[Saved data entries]
::::

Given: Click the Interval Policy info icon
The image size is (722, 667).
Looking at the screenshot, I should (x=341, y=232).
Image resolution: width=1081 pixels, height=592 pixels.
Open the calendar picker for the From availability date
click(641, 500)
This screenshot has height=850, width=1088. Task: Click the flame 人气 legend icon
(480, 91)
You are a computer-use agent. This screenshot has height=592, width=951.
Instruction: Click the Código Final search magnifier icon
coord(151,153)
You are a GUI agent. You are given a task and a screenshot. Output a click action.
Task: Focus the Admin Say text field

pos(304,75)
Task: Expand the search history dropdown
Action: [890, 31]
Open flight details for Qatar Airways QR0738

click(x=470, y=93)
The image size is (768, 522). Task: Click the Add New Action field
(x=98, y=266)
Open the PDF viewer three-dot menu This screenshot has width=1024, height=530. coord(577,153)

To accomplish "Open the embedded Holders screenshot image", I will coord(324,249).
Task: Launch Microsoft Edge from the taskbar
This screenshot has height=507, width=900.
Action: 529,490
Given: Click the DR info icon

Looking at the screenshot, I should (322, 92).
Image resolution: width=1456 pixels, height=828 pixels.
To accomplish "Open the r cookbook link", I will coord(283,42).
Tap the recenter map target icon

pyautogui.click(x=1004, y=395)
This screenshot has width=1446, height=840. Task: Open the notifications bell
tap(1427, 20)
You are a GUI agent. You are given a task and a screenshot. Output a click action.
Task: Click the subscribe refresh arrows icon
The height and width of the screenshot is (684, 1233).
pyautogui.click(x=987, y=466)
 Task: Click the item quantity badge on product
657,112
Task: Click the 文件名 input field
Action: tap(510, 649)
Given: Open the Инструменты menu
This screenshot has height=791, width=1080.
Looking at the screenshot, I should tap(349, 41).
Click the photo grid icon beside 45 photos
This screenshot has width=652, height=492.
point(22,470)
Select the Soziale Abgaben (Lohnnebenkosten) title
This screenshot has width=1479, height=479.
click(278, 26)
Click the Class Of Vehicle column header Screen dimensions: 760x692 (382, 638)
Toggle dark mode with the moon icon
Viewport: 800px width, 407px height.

::::

Directions for this task:
Print every record above exactly as it appears.

Expected answer:
Given: Click the Interval Policy info icon
The image size is (722, 667).
Looking at the screenshot, I should (x=341, y=232).
Image resolution: width=1081 pixels, height=592 pixels.
Open the calendar picker for the From availability date
click(641, 500)
This screenshot has height=850, width=1088. Task: Click the flame 人气 legend icon
(480, 91)
You are a computer-use agent. This screenshot has height=592, width=951.
Instruction: Click the Código Final search magnifier icon
coord(151,153)
You are a GUI agent. You are given a task and a screenshot. Output a click action.
Task: Focus the Admin Say text field

pos(304,75)
Task: Expand the search history dropdown
Action: [890, 31]
Open flight details for Qatar Airways QR0738

click(x=470, y=93)
The image size is (768, 522). Task: Click the Add New Action field
(x=98, y=266)
Open the PDF viewer three-dot menu This screenshot has width=1024, height=530. coord(577,153)

To accomplish "Open the embedded Holders screenshot image", I will coord(324,249).
Task: Launch Microsoft Edge from the taskbar
This screenshot has height=507, width=900.
Action: 529,490
Given: Click the DR info icon

Looking at the screenshot, I should (322, 92).
Image resolution: width=1456 pixels, height=828 pixels.
To accomplish "Open the r cookbook link", I will coord(283,42).
Tap the recenter map target icon

pyautogui.click(x=1004, y=395)
This screenshot has width=1446, height=840. Task: Open the notifications bell
tap(1427, 20)
You are a GUI agent. You are given a task and a screenshot. Output a click action.
Task: Click the subscribe refresh arrows icon
The height and width of the screenshot is (684, 1233).
pyautogui.click(x=987, y=466)
 Task: Click the item quantity badge on product
657,112
Task: Click the 文件名 input field
Action: tap(510, 649)
Given: Open the Инструменты menu
This screenshot has height=791, width=1080.
Looking at the screenshot, I should tap(349, 41).
Click the photo grid icon beside 45 photos
This screenshot has width=652, height=492.
point(22,470)
Select the Soziale Abgaben (Lohnnebenkosten) title
This screenshot has width=1479, height=479.
click(278, 26)
Click the Class Of Vehicle column header Screen dimensions: 760x692 (382, 638)
Toggle dark mode with the moon icon
Viewport: 800px width, 407px height.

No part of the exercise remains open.